Sequential Curriculum#

The Sequential curriculum allows you to manually design a sequence of tasks and curricula to train on in order. It provides flexible stopping conditions for transitioning to the next curriculum, including episode count, step count, and mean return. This curriculum passes all update data to the current curriculum in the sequence and sample from it when generating tasks. Note that updates are not passed to inactive curricula in the sequence, so automatic methods will not have a headstart on tracking relevant metrics.

The items in the sequence can be any <Curriculum> object, including <constant> for individual tasks. Sequential uses syntactic sugar to make it easier to define a sequence of curricula. It takes in a list of curricula curriculum_list and a list of stopping conditions stopping_conditions. The curriculum_list can contain any of the following objects:

  • A Curriculum object - will be directly added to the sequence.

  • A single task - will be wrapped in a Constant curriculum.

  • A list of tasks - will be wrapped in a DomainRandomization curriculum.

  • A TaskSpace object - will be wrapped in a DomainRandomization curriculum.

Similarly, stopping conditions can be defined with a simple string format. These conditions are composed of metrics, comparison operators, the stopping value, and optional boolean operators to create composite conditions. The format supports the >, >=, =, <=, < comparison operators and the & and | boolean operators. The currently implemented metrics are:

  • “steps” - the number of steps taken in the environment during this stage of the sequential curriculum.

  • “total_steps” - the total number of steps taken in the environment during the entire sequential curriculum.

  • “episodes” - the number of episodes completed in the environment during this stage of the sequential curriculum.

  • “total_episodes” - the total number of episodes completed in the environment during the entire sequential curriculum.

  • “tasks” - the number of tasks completed in the environment during this stage of the sequential curriculum.

  • “total_tasks” - the total number of tasks completed in the environment during the entire sequential curriculum.

  • “episode_return” - the mean return of the environment during this stage of the sequential curriculum.

During logging, the Sequential curriculum will accurately set the probability of tasks outside the current stage’s task space to 0.

Sequential#

class syllabus.curricula.sequential.SequentialCurriculum(curriculum_list: List[Curriculum], stopping_conditions: List[Any], *curriculum_args, return_buffer_size: int = 1000, **curriculum_kwargs)[source]#

Bases: Curriculum

Curriculum that iterates through a list of curricula based on stopping conditions.

• EXERCISES TO COMPLETE:
1. In the Sequential curriculum documentation, what kind of curriculum wraps a single task placed in curriculum_list?
2. Write a continuation of the Sequential curriculum documentation, picking up right after its last sentence.
The items after this point come from a separate source.

• LISTED ENTRIES:
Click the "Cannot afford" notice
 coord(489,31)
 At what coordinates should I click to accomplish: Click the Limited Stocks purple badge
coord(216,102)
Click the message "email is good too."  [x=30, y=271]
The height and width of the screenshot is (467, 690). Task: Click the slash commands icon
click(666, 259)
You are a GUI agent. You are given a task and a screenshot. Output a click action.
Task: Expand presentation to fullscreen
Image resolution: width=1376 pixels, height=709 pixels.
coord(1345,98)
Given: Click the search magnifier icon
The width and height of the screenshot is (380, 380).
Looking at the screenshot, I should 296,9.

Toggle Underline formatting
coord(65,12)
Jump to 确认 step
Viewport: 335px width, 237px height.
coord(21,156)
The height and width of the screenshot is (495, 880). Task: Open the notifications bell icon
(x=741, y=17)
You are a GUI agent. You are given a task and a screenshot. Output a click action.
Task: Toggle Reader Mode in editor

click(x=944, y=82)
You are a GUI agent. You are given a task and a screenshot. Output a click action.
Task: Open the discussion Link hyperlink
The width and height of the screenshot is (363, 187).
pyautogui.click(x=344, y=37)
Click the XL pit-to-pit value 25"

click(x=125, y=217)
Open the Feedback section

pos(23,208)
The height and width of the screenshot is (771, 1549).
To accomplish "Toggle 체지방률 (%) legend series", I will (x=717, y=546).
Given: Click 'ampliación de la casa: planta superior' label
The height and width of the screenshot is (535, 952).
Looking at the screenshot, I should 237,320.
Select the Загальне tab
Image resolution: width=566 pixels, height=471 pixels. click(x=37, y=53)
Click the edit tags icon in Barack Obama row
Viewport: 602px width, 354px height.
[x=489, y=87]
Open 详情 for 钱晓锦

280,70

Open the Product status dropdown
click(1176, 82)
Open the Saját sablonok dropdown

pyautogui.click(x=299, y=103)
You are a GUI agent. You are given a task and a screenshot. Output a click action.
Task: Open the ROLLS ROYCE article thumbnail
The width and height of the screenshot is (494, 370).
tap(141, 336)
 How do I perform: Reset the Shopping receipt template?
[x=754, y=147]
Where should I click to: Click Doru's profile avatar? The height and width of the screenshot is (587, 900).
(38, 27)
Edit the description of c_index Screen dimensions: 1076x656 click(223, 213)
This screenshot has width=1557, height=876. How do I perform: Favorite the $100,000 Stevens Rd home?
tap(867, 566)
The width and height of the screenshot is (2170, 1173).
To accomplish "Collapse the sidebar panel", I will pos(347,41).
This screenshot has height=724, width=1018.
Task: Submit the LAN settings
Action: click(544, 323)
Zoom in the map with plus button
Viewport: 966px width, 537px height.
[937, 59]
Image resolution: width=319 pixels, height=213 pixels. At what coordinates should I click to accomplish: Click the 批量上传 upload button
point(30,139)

• WRITTEN RESPONSES:
1. A Constant curriculum.

2.
check_stopping_conditions()[source]#
property current_curriculum#
log_metrics(writer, logs, step=None, log_n_tasks=1)[source]#

Log the task distribution to the provided writer.

Parameters:
  • writer – Tensorboard summary writer or wandb object

  • logs – Cumulative list of logs to write

  • step – Global step number

  • log_n_tasks – Maximum number of tasks to log, defaults to 1. Use -1 to log all tasks.

Returns:

Updated logs list

property requires_step_updates#

Returns whether the curriculum requires step updates from the environment.

Returns:

True if the curriculum requires step updates, False otherwise

sample(k: int = 1) List | Any[source]#

Choose the next k tasks from the list.

update_on_episode(episode_return, length, task, progress, env_id=None)[source]#

Update the curriculum with episode results from the environment.

Parameters:
  • episode_return – Episodic return

  • length – Length of the episode

  • task – Task for which the episode was completed

  • progress – Progress toward completion or success rate of the given task. 1.0 or True typically indicates a complete task.

  • env_id – Environment identifier

update_on_step(task, obs, rew, term, trunc, info, progress, env_id=None)[source]#

Update the curriculum with the current step results from the environment.

Parameters:
  • obs – Observation from the environment

  • rew – Reward from the environment

  • term – True if the episode ended on this step, False otherwise

  • trunc – True if the episode was truncated on this step, False otherwise

  • info – Extra information from the environment

  • progress – Progress toward completion or success rate of the given task. 1.0 or True typically indicates a complete task.

  • env_id – Environment identifier

Raises:

NotImplementedError

update_on_step_batch(step_results, env_id=None)[source]#

Update the curriculum with a batch of step results from the environment.

This method can be overridden to provide a more efficient implementation. It is used as a convenience function and to optimize the multiprocessing message passing throughput.

Parameters:
  • step_results – List of step results

  • env_id – Environment identifier

update_task_progress(task, progress, env_id=None)[source]#

Update the curriculum with a task and its progress. This is used for binary tasks that can be completed mid-episode.

Parameters:
  • task – Task for which progress is being updated.

  • progress – Progress toward completion or success rate of the given task. 1.0 or True typically indicates a complete task.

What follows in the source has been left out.